A hundred million candles for Tibet's freedom

August 8, 2008

"A Candle for Tibet" organisers hope to see that many participants;
they call on everyone to show a lighted candle, on 7 August, eve of
the start of the Beijing Olympics. This way the world will remember
repression in Tibet.
by Nirmala Carvalho
Asia News (Italy)
August 5, 2008

New Delhi (AsiaNews) -- At least 100 million people from all over the
world are expected to join in a worldwide 'light' protest for a free
Tibet by lighting a candle one day before the opening ceremony of the
Olympic Games in Beijing.

David Califa, a retired private individual with an investment banking
background, from Ramat Hasharon, Israel, launched the campaign "A
Candle for Tibet," which he has financed with his own money.

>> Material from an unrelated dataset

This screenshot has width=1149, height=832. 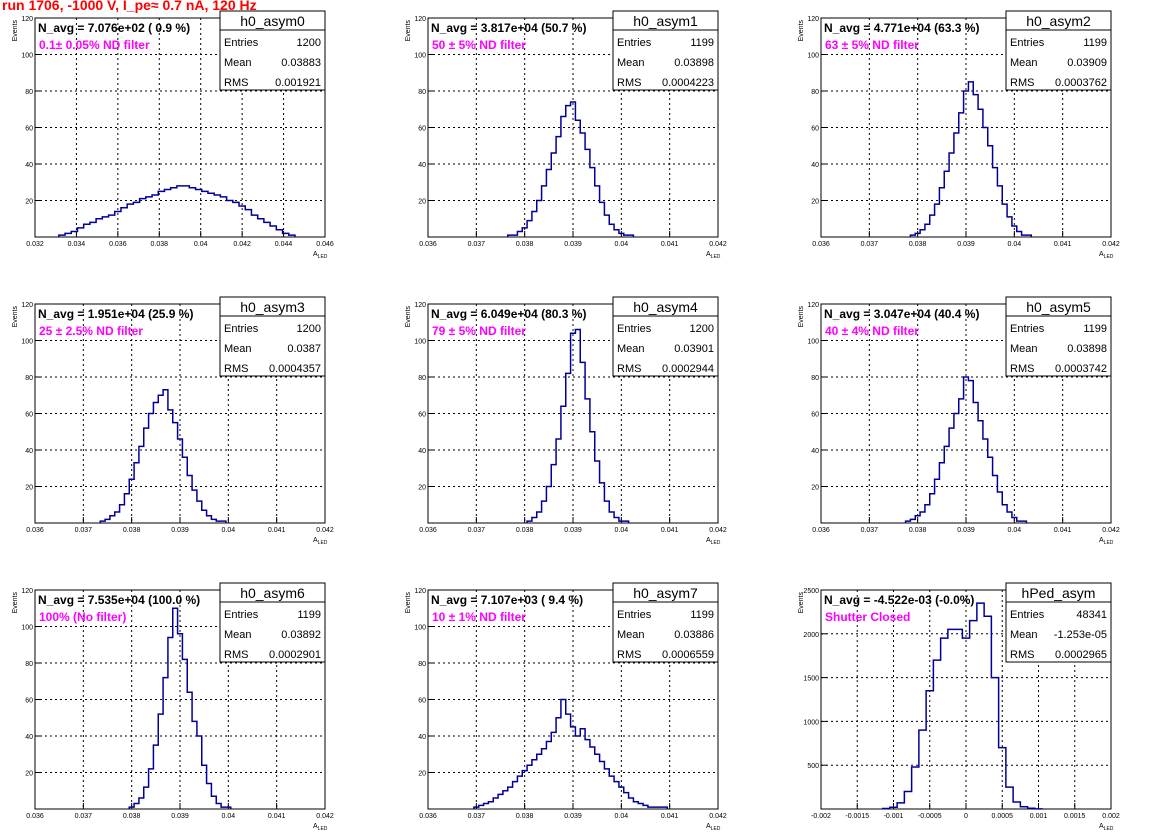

"A Candle for Tibet" has quickly developed into a global movement
which operates from a multilingual (25 languages, all translated by
volunteers) web site with its own social network. It calls on people
to put a candle in their windows, desks, or anywhere else where other
people will see it and hopefully do the same.

So far more than 500,000 people from well over a hundred countries
have signed in.

Tibetan diva, Yungchen Lhamo, who is recognised as the "Voice of
Tibet," has recently joined the campaign.

The hope is that there will be so many "small" lights on the day
before the start of the Olympics that TV networks will cover the
campaign around the world.

On the next day 8 August letters will be issued to every head of
state in the world reporting how many people from his country wish
Tibet to be free, and demanding that each one of them take concrete
steps for Tibet.

For campaign supporters a light protest symbolises the power of one
person to make a stand for a just cause. It unites millions of people
around the world in an ideal vote regardless of their nationality,
sex, race, political views and religion, bringing hope for change --
especially in countries like Western democracies where leaders are
accountable to public opinion.

For them "every human being who cares about freedom has a
responsibility of lighting a candle. The act of lighting a candle,
being personal and spiritual, is also viewed as a vote. Such massive
vote that world leaders will not be able to ignore."